To validate the process, we also created a separate test scenario set based on the initial log (n = 20) as well as a diverse set of scenarios to catch any potential regressions (n = 20). We demonstrate that not only does the agent improve on the failure mode, but it also maintains performance on all previous scenarios, improving on the failure without overfitting to a single example. Using the optimized prompt, we measured performance on both:

  • the training scenario-set, and
  • the held-out test scenario-set

The improved prompt showed better behavior across both sets, confirming that we successfully targeted and fixed the issue without harming generalization.
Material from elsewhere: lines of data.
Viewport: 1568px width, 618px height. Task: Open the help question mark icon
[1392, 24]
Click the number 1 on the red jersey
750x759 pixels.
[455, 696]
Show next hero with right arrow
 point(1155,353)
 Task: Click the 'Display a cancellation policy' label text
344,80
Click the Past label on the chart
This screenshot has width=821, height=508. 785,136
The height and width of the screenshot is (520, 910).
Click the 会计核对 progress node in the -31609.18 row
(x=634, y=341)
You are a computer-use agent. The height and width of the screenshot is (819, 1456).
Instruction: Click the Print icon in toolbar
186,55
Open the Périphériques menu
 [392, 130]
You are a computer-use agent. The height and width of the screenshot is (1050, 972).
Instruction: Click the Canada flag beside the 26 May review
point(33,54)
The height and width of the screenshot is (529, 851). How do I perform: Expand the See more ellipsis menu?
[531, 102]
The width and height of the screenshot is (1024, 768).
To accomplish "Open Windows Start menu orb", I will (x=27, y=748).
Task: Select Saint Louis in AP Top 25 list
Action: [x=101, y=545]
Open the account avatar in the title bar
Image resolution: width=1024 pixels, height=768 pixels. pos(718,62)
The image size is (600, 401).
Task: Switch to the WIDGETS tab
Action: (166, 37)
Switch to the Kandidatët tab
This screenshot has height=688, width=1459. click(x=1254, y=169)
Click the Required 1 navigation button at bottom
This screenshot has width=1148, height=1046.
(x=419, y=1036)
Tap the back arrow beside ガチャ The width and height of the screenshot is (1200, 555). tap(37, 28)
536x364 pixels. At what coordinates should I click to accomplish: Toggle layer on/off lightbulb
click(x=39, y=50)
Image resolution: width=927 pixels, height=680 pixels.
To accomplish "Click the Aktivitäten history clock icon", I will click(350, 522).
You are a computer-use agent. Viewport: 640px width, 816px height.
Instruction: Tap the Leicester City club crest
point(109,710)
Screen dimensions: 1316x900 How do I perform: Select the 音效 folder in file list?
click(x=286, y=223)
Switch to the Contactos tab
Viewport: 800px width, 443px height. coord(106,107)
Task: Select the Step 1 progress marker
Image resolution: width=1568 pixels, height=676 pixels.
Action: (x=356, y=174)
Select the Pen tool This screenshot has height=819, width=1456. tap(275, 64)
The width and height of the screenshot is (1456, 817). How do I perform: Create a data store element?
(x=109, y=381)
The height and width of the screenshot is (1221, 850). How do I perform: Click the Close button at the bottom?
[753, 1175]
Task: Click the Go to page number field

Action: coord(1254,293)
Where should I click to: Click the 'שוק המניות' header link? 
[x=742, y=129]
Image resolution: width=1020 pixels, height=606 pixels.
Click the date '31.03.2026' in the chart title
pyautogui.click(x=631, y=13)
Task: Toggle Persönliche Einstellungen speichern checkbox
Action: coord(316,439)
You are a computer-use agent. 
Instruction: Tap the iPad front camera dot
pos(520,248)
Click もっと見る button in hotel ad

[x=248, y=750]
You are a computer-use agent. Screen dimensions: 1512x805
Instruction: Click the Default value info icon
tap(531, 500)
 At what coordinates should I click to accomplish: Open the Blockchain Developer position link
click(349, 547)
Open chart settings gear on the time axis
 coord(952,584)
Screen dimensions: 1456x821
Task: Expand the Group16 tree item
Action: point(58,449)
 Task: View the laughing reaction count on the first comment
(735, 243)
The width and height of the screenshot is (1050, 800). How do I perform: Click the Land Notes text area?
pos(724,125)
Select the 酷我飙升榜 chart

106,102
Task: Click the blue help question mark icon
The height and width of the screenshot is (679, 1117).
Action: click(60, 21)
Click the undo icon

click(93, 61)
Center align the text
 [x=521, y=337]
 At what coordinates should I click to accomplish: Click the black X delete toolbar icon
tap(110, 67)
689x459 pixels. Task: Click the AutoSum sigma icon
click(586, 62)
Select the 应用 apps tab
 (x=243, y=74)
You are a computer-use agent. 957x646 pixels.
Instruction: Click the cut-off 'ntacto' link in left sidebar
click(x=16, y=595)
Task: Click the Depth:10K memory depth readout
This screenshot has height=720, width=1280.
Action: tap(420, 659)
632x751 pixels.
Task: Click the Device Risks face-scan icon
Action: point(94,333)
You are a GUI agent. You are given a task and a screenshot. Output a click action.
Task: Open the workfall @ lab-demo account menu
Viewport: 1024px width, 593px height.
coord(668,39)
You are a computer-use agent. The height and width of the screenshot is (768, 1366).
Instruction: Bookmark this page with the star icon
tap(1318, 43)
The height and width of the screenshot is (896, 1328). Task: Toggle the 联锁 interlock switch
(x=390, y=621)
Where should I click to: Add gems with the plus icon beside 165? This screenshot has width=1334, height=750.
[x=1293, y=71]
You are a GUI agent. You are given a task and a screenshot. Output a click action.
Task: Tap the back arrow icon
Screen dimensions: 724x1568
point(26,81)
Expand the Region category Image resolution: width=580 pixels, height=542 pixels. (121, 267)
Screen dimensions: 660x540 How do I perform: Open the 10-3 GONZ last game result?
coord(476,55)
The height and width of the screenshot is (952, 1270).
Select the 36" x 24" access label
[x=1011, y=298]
The before and after prompts are provided in the appendix below.  As part of the process the below two new graders were added to the existing list of graders.

Figure 4 - Data leakage grader
Figure 5 - Ambiguous intent grader

Results

The results show that the optimized prompts not only resolved the specific production failures we targeted but also produced broader, measurable improvements across both the training scenarios and the held-out test sets. Notably, the agent became substantially more robust against data-leak attempts and far more consistent in clarifying ambiguous intent, all without sacrificing performance on the original evaluator set. This demonstrates that the optimization engine was able to generalize the fix rather than overfit to a single log. These improvements are reflected clearly in the accuracy metrics and comparative plots, summarized in the figures below.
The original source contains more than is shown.